→ Dataset records:
⟨

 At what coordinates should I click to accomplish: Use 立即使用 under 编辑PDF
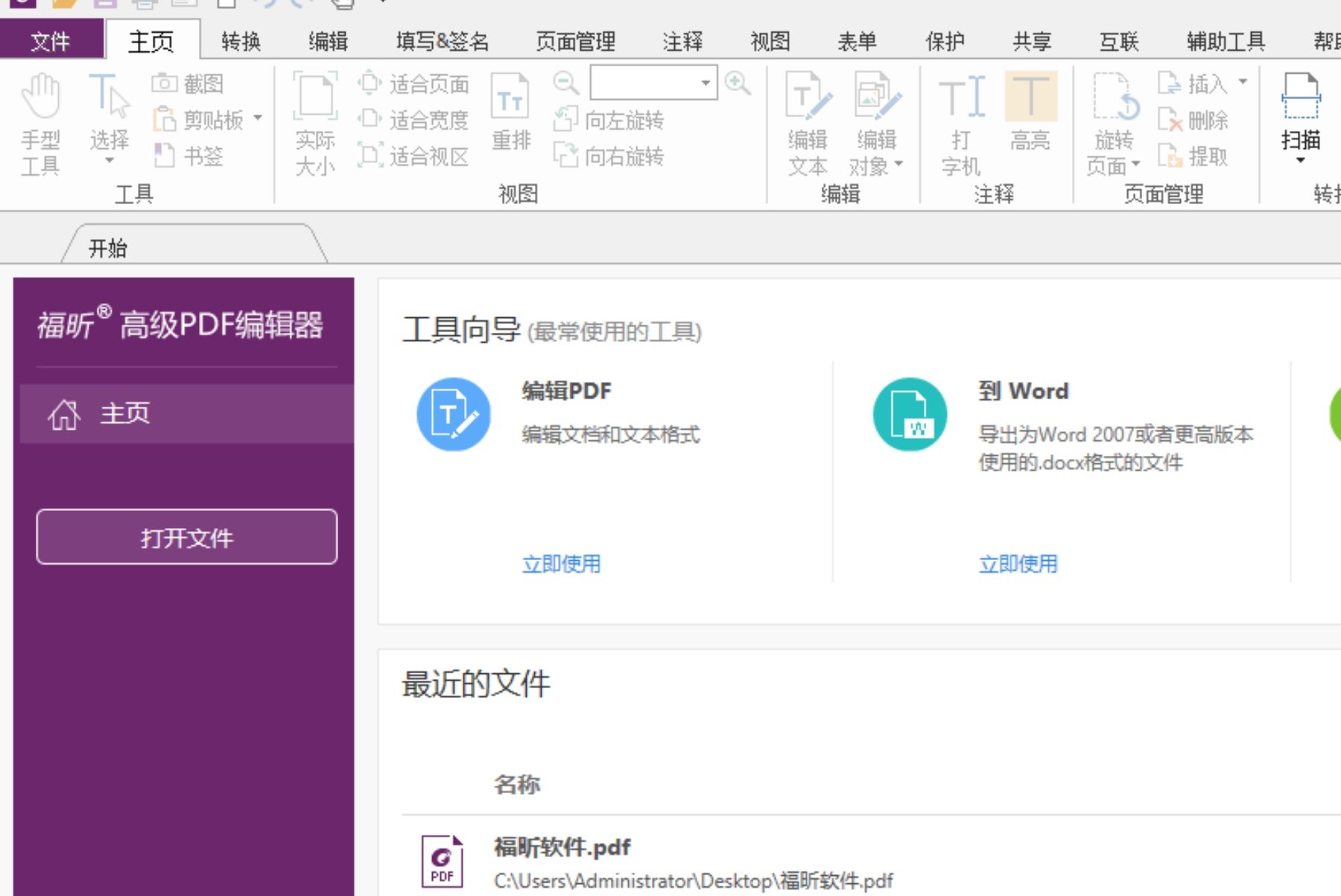pos(562,564)
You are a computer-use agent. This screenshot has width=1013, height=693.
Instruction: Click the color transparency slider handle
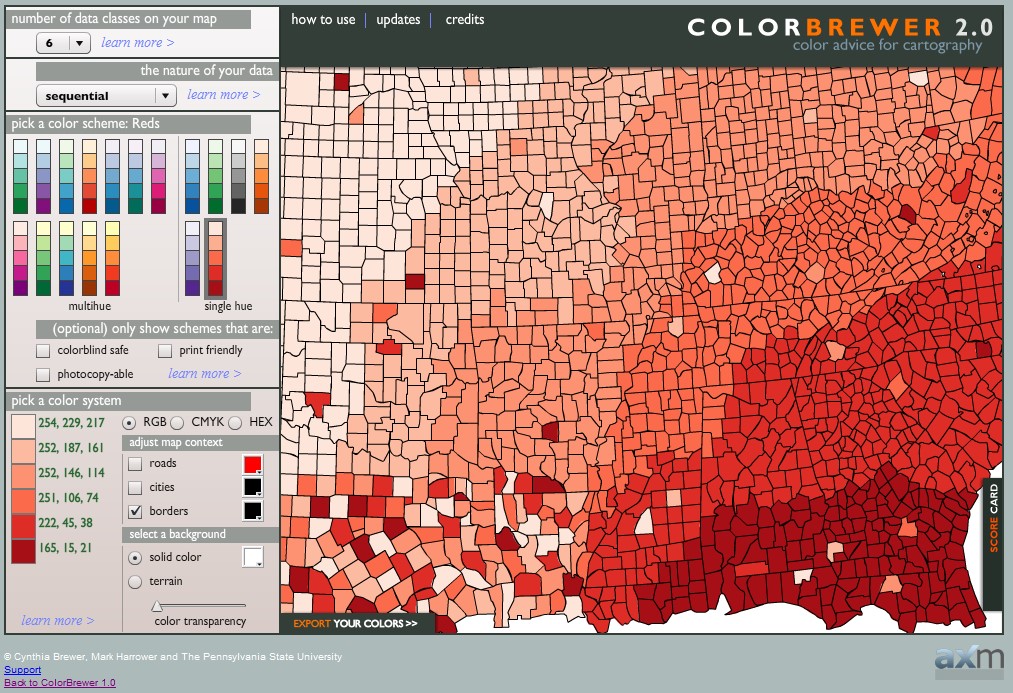[x=157, y=606]
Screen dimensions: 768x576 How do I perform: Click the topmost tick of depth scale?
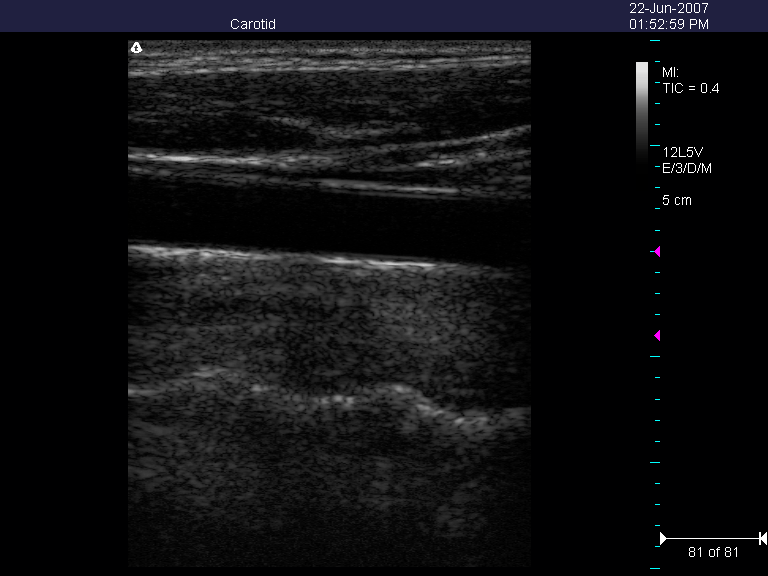[656, 41]
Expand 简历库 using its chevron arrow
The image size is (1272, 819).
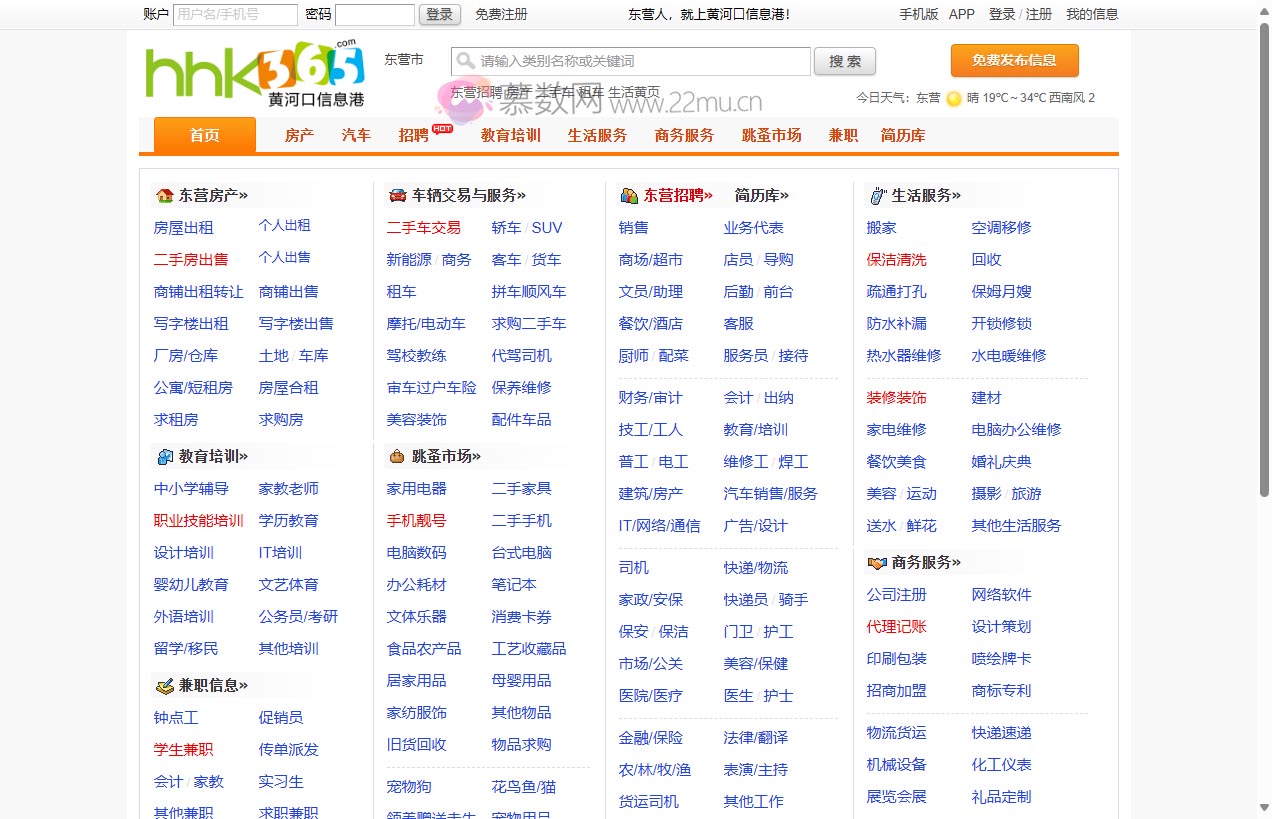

⟩

→ Challenge: Reproduce the lines above, substituting "dropdown arrow" for every occurrence of "chevron arrow" and keeping everything else unchanged. Omit the pictures.

→ Answer for this exercise:
 At what coordinates should I click to accomplish: Use 立即使用 under 编辑PDF
pos(562,564)
You are a computer-use agent. This screenshot has width=1013, height=693.
Instruction: Click the color transparency slider handle
[x=157, y=606]
Screen dimensions: 768x576 How do I perform: Click the topmost tick of depth scale?
[656, 41]
Expand 简历库 using its dropdown arrow
The image size is (1272, 819).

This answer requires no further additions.